■ ИСХОДНЫЙ ТЕКСТ ■
А еще один из бывших узников концлагерей говорит:
— Когда нас освободили, я был полуживой, худой, как спичка, и с ног до головы покрыт вшами. Я сел — прямо так, в лагерной одежде — и за один присест уничтожил целую буханку хлеба. И так объелся, что чуть не умер.
Корабли все еще не были готовы к отплытию, строительных материалов не хватало, и все трудились не покладая рук. Чтобы решить тот или иной вопрос, приходилось постоянно импровизировать, а тут еще греческие моряки, которые должны были работать на судах, каким-то образом узнали, что речь идет о перевозке нелегальных иммигрантов, и неожиданно заявили, что отказываются. Даже взятка не помогла. Правда, капитан, которого звали Коста, в конце концов вроде бы согласился, однако, получив деньги, сбежал. (Через несколько лет он объявится в Джедде, где будет командовать флотом Саудовской Аравии.) В результате пришлось набирать новые команды. После долгих поисков и переговоров их сформировали из жителей отдаленных деревень. Однако и эти люди оказались с характером. Они потребовали гарантий, что их высадят возле одного из островов. Пришлось им это пообещать.
Но тут возникла новая проблема. Внезапно объявился Йорго и сообщил, что англичане пронюхали про их план и в полночь намерены устроить облаву. Вскоре эту информацию подтвердил и примчавшийся к ним в гостиницу английский журналист еврейского происхождения Джон Кимхи. По его словам, англичане решили изменить правила игры и в нарушение международных морских законов задержать оба корабля прямо в порту.

■ ПЕРЕЧЕНЬ ЗАПИСЕЙ ■
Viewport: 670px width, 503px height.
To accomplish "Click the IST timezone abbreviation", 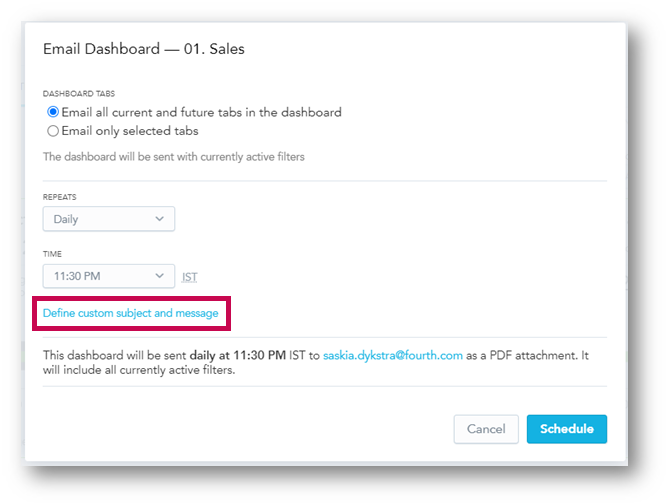I will 190,277.
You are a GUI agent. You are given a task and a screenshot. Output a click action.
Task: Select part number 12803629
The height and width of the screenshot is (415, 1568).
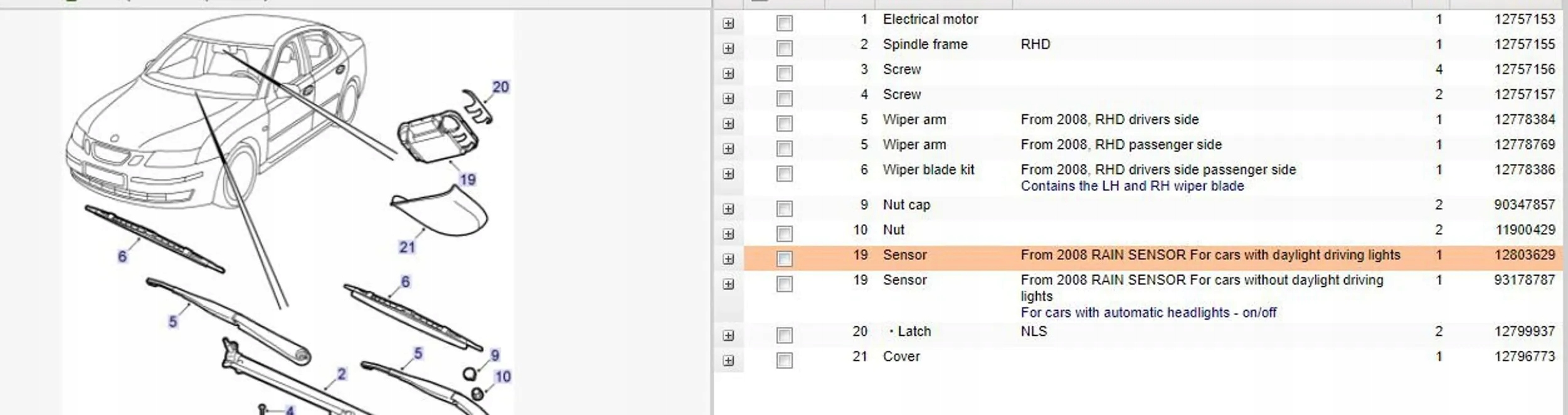coord(1523,256)

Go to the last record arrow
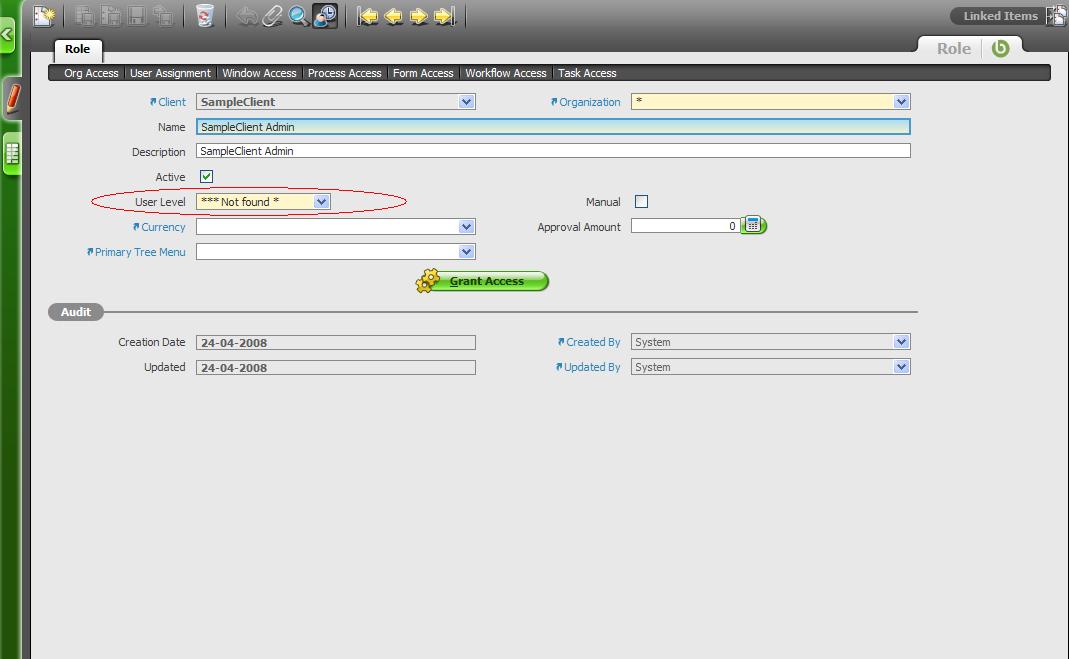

■ ЗАДАНИЕ ■
Извлеките из исходного текста фрагмент без изменений: начните со слов «Корабли все еще» и остановитесь после слов «им это пообещать.».

■ ОТВЕТ ■
Корабли все еще не были готовы к отплытию, строительных материалов не хватало, и все трудились не покладая рук. Чтобы решить тот или иной вопрос, приходилось постоянно импровизировать, а тут еще греческие моряки, которые должны были работать на судах, каким-то образом узнали, что речь идет о перевозке нелегальных иммигрантов, и неожиданно заявили, что отказываются. Даже взятка не помогла. Правда, капитан, которого звали Коста, в конце концов вроде бы согласился, однако, получив деньги, сбежал. (Через несколько лет он объявится в Джедде, где будет командовать флотом Саудовской Аравии.) В результате пришлось набирать новые команды. После долгих поисков и переговоров их сформировали из жителей отдаленных деревень. Однако и эти люди оказались с характером. Они потребовали гарантий, что их высадят возле одного из островов. Пришлось им это пообещать.